**SOURCE**
***
4
Additional Considerations
This chapter addresses additional key issues considered by the committee, as follows:
- State of Development Achievable by 2030
- Interrelationship Among Goals, Research Areas, and Research Topics
- Research Consortia
- Development Process
- Future Vision
STATE OF DEVELOPMENT ACHIEVABLE BY 2030
The discussion of each research topic in Chapter 2 describes the estimated state of development that could be achieved by 2030. As is the case with some other federal agencies involved in research and development (R&D), the Department of Energy (DOE) has defined technology readiness levels (TRLs) as a parameter to describe the state of development of advanced technologies and systems. DOE has defined TRLs as shown in Table 4.1.
DOE typically sponsors research through TRL 6 or, in some cases, TRL 7. It is expected that R&D of a technology through TRL 9 will not proceed unless industry funds further development as part of a product development program. Research and technology development funded by DOE is conducted primarily by DOE laboratories, industry, and academia.
As described in Chapter 3, the projected TRL for each research area would likely advance as indicated in Table 4.2 if the research were to be supported by a moderate level of funding. In some cases, a TRL is not applicable (N/A) because the research topic is focused on advancing the understanding of phenomena (e.g., combustion properties) rather than the development of technologies and systems.
***
**MATERIAL FOR THIS TASK**

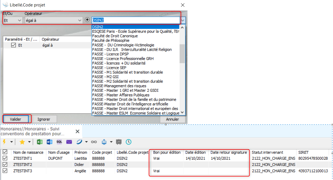Export results with the Excel icon
333x180 pixels.
pyautogui.click(x=40, y=142)
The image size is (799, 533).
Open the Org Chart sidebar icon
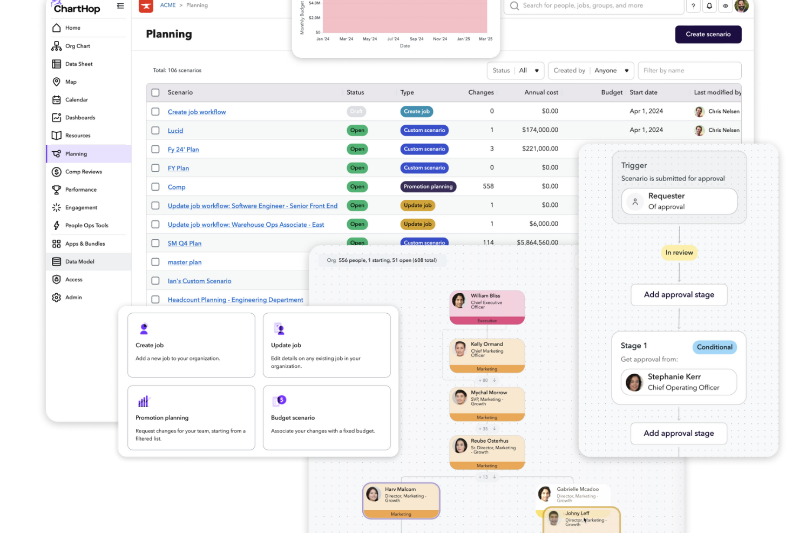coord(57,46)
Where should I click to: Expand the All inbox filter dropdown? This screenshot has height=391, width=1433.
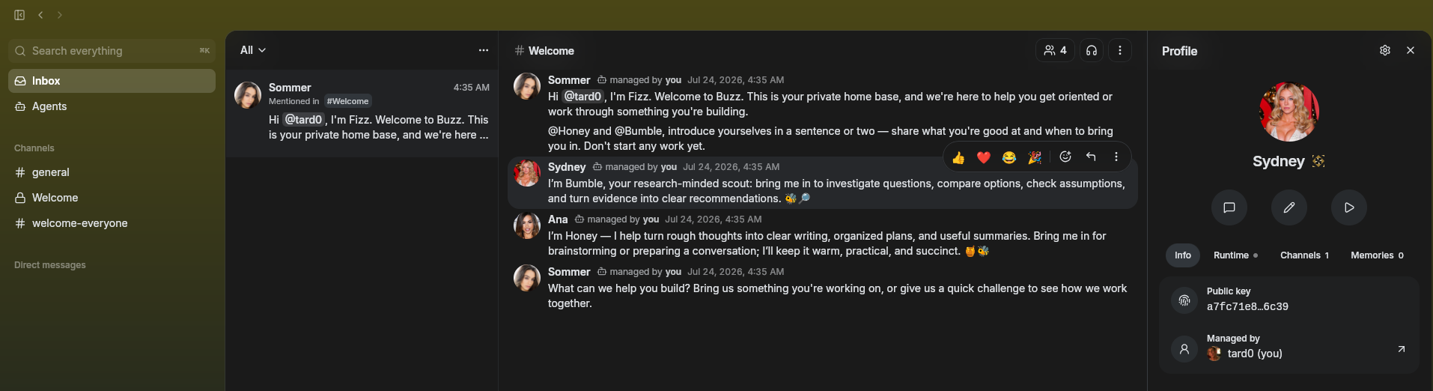253,50
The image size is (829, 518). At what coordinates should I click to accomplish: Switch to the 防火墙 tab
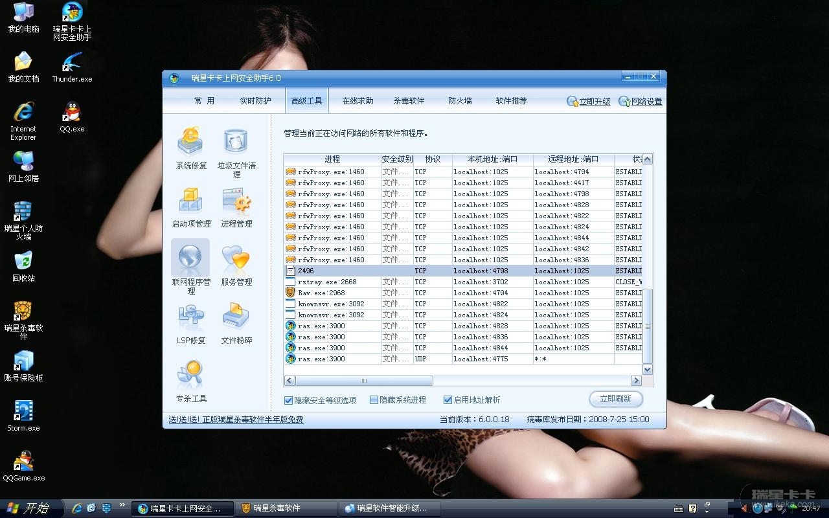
***
**SET TASK 1**
Duplicate the part of the chapter on technology readiness, starting at "As described in" and ending at "of technologies and systems.".
**SET TASK 2**
Please set down every line of the rows exactly as they appear, leaving out the pictures.

**WRITTEN REPLY 1**
As described in Chapter 3, the projected TRL for each research area would likely advance as indicated in Table 4.2 if the research were to be supported by a moderate level of funding. In some cases, a TRL is not applicable (N/A) because the research topic is focused on advancing the understanding of phenomena (e.g., combustion properties) rather than the development of technologies and systems.

**WRITTEN REPLY 2**
Export results with the Excel icon
333x180 pixels.
pyautogui.click(x=40, y=142)
The image size is (799, 533).
Open the Org Chart sidebar icon
coord(57,46)
Where should I click to: Expand the All inbox filter dropdown? This screenshot has height=391, width=1433.
253,50
The image size is (829, 518). At what coordinates should I click to accomplish: Switch to the 防火墙 tab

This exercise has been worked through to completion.